É ali o berço da Kashmere High School, célebre escola secundarista norte-americana e uma das tantas que dispõe do tradicional ensino musical em sua grade curricular. Localizada no gueto Kashmere Gardens e frequentada predominantemente por alunos negros e de baixa condição social, se notabilizou em fomentar o talento de seus pupilos para que pudessem seguir carreira nas asas da música. Meta que, por sinal, seguia uma disciplina rígida, incluindo participações da banda do colégio em acirrados campeonatos musicais. Essas bandas escolares levavam o nome de stage bands e as disputas eram chamadas de batalhas. Uma prática repleta de rivalidade que se tornou frequente à partir do início dos anos 1960 e se estendeu até metade da década de 1980.

Mas não era só a musicalidade de seus prodígios alunos que diferenciava a Kashmere High School das outras agremiações. Seu principal trunfo estava nas orquestrações do educador musical Conrad O. Johnson - vulgo Prof para os seus séquitos. Profundo conhecedor do jazz e das ramificações da música negra, Johnson era um mestre exigente que comandava com mão de ferro o aprendizado musical de seus pupilos. Entre seus artifícios, o desenvolvimento de arranjos pra lá de elaborados e a inclusão de solos virtuosos nas instrumentações, suficientes para desbancar a concorrência que não chegava nem perto dessa eficácia. O resultado é que durante os anos em que esteve à frente da instituição, Johnson ganhou com o seu coletivo de alunos nada menos que 42 das 46 batalhas disputadas entre 1969 e 1977. Não tinha pra ninguém.

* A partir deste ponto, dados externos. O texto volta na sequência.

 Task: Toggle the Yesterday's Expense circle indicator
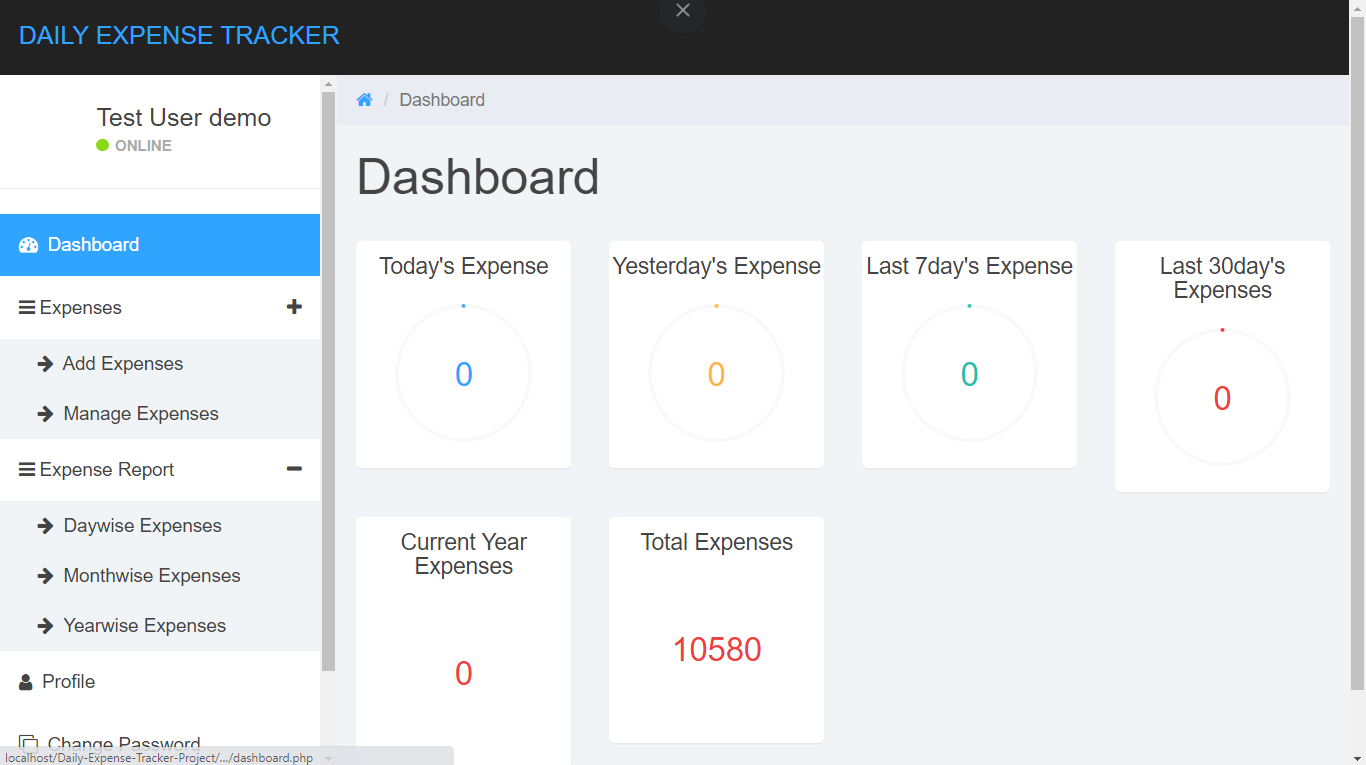pyautogui.click(x=716, y=372)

Apesar do amadorismo inicial, o objetivo de Johnson era transformar a Kashmere Stage Band em uma banda profissional, e o próximo passo nesse sentido começava a ser maquinado. Dono do selo Kram Records, Johnson passou a gravar discos com a sua trupe, e não demorou muito para criar um culto em torno do nome da banda. Ao todo, foram registrados oficialmente oito álbuns entre 1968 e 1978, a saber: Our Thing (1969), Bumper-To-Bumper Soul (1970), Thunder Soul (1971), Zero Point (1972), Kashmere Live ‘73 (1973), Plays Originals (1974), Out of Gas But Still Burning (1974) e Expo ’75 – Concert Tour Japan/Okinawa (1975), todos poderosamente fantásticos e raros, já que a tiragem de cada disco não passava das mil cópias e a distribuição era praticamente amadora. Hoje existem as reedições, mas as edições originais alcançam a média de 500 dólares cada.

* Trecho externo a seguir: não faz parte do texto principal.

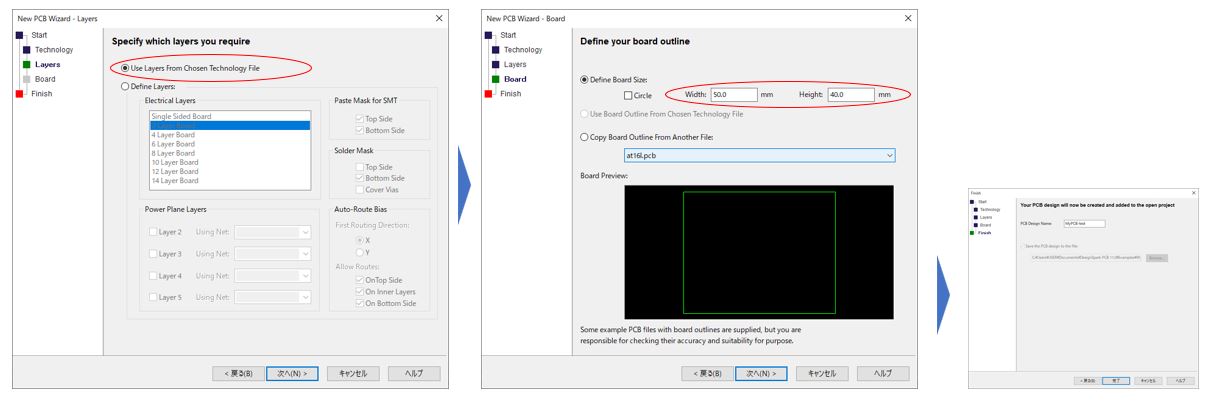Select 'Copy Board Outline From Another File' option
The image size is (1213, 402).
click(x=585, y=137)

Uma verdadeira orquestra black power fazendo uma combinação jazz/soul/funk de responsa, mostrando muita energia e vitalidade. Arranjos sensacionais, ora sincronizados, ora repletos de duelos e improvisos, combinando solos de metais virtuosos, linhas de baixo bem desenhadas, pianinho e órgão na medida black, instrumentos de percussão calibrados, uma bateria marcante que dava o beat característico do funk, além de solos de guitarras que, quando surgem, mostram garras afiadas. Um groove pesado com uma qualidade sonora que transcedeu o som feito por outras bandas colegiais e até mesmo profissionais, levando a trupe a excursionar não só pelos Estados Unidos, como também por toda a Europa e Japão. 

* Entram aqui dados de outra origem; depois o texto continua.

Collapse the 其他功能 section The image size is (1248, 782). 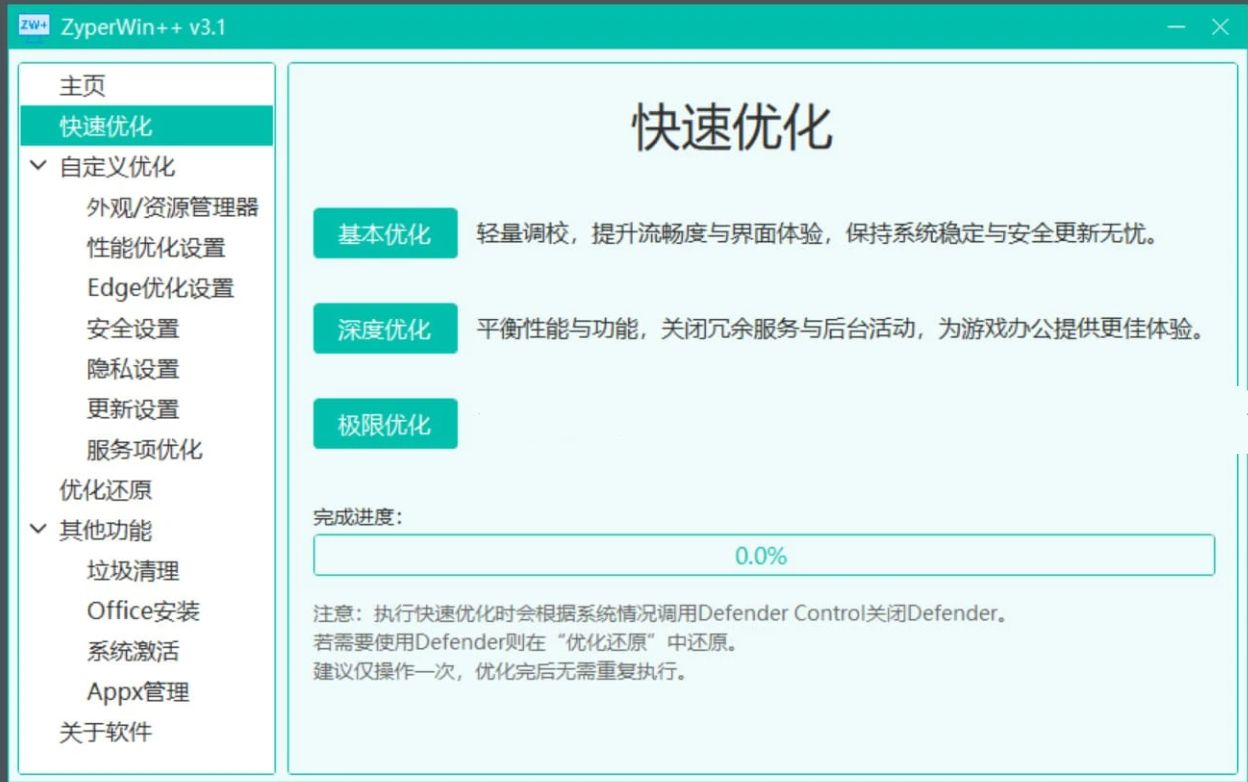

Depois da saída de Johnson da escola no final dos anos 1970, a banda de colégio mais funk da história encerrou suas atividades e poucos de seus integrantes seguiram uma carreira de destaque no circuito musical. Em fevereiro de 2008, após um recesso de trinta anos, os membros da Kashmere Stage Band se reuniram para um concerto no auditório da escola, com o intuito de prestar uma justa homenagem ao seu grande líder e fundador, Conrad O. Johnson. A apresentação, com a presença do mestre, foi filmada e virou o documentário Thunder Soul: The True Story of Conrad Johnson & The Kashmere Stage Band, lançado em 2010, produzido pelo ator Jamie Foxx e dirigido por Mark Landsman. 

E como o destino vive pregando suas peças, dois dias depois deste histórico acontecimento a morte carregou Johnson, aos 92 anos de idade. Palmas para o mestre que deixa seu legado para futuras gerações e que agora fará regências em companhia celestial.